The vibe, Forzani hopes, will echo that of the video store on the French/Italian border in which he passed his preteen years, undergoing a crash course in cinema under the tutelage of clerks and fellow clientele. “I’d spend all afternoon talking with the guy who ran the store or someone browsing the same section as me,” he recalls. “I discovered a lot of unexpected things that way. It was something very human. I shared a lot. I learned a lot.”
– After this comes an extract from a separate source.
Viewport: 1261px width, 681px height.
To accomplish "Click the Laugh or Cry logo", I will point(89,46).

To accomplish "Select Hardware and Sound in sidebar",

This was how the young HALLOWEEN/NIGHTMARE ON ELM STREET fanatic graduated from slasher fare—“I was becoming a bit bored because for me it was like a recipe, and sometimes the situations between the murder were a bit boring—you know, people talking, talking. I didn’t find the kick, OK?”—to headier, more refined, often esoteric material. “This Italian guy told me, ‘You should watch TENEBRAE from Dario Argento,’ ” Forzani says. “Voila! For me, that was the beginning of everything. It was exploitation, but it was art as well—pure cinema that spoke to me much more than all the slashers.”

Forzani went down the rabbit hole: Mario Bava, Sergio Martino and far, far beyond—an education he was more than happy to pay forward to Cattet when the moment arrived. “Actually, when I first met Bruno, I was not yet quite a cinephile,” she says. “I was more looking for a way to express myself, and had come to view movies as a potential doorway to my mind [through which] I could bring out certain ideas or images or stories.” She was, in fact, then a bookseller by trade, working in a shop and delving into book after book after book, collecting—subconsciously, perhaps—scenes, atmosphere and storytelling that would serve her well later on. “It was very inspiring,” she says. “I never saw inspiration or art as any one thing, though. Literature inspired me, yes, but so do paintings and architecture. Everything can be an inspiration.”
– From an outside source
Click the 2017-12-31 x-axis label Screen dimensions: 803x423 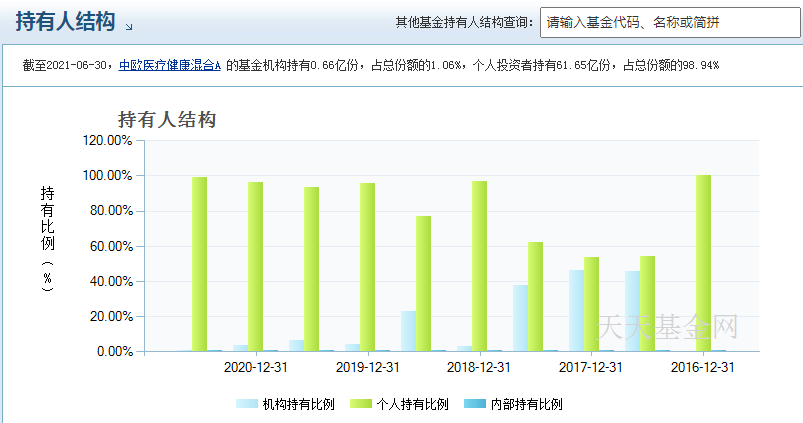click(590, 367)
Film at the time could be described as something akin to a small blotch on Cattet’s palette into which she occasionally considered dipping her brush. “I was a fan of [legendary French writer, multimedia artist and filmmaker] Chris Marker’s experimental work—and I wanted to experiment myself,” she says.
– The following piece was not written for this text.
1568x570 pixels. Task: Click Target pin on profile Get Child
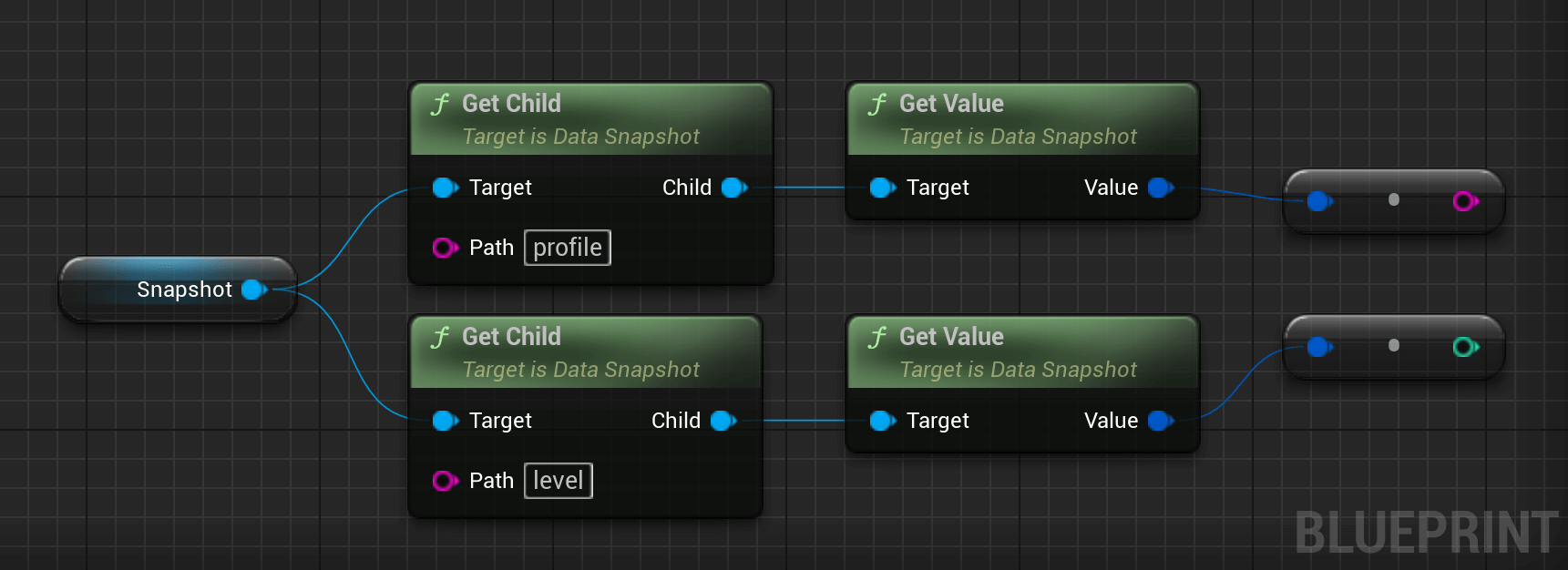446,188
Cinema took on more primacy for her once Forzani began to give her a guided tour through Italian genre and horror movies. (DEEP RED proved a particular and enduring influence to her.) Cattet, in turn, introduced Forzani to non-celluloid media which broadened his conception of what film could be. “We combined our two universes,” she confirms. Between 2000 and 2004, the two collaborated on a series of well-received shorts. Their head-turning debut feature AMER arrived in 2009, followed by the ABCs OF DEATH segment “O is for Orgasm” in 2012. A year later came the breakthrough: THE STRANGE COLOR OF YOUR BODY’S TEARS, a tour de force melding of whodunit and surrealist nightmare.

There would, however, be no resting on laurels or water-treading. “We began to write STRANGE COLOR OF YOUR BODY’S TEARS in 2001 and we completed the film in 2013,” Forzani explains. “Twelve years. At the end, there was a bit of chaos between the two of us, because this project meant so much to us and we had been so long in the process that it became a little bit a nightmare, OK? So if we wanted to continue to work together, we couldn’t make something as personal or intimate again—at least, not immediately.”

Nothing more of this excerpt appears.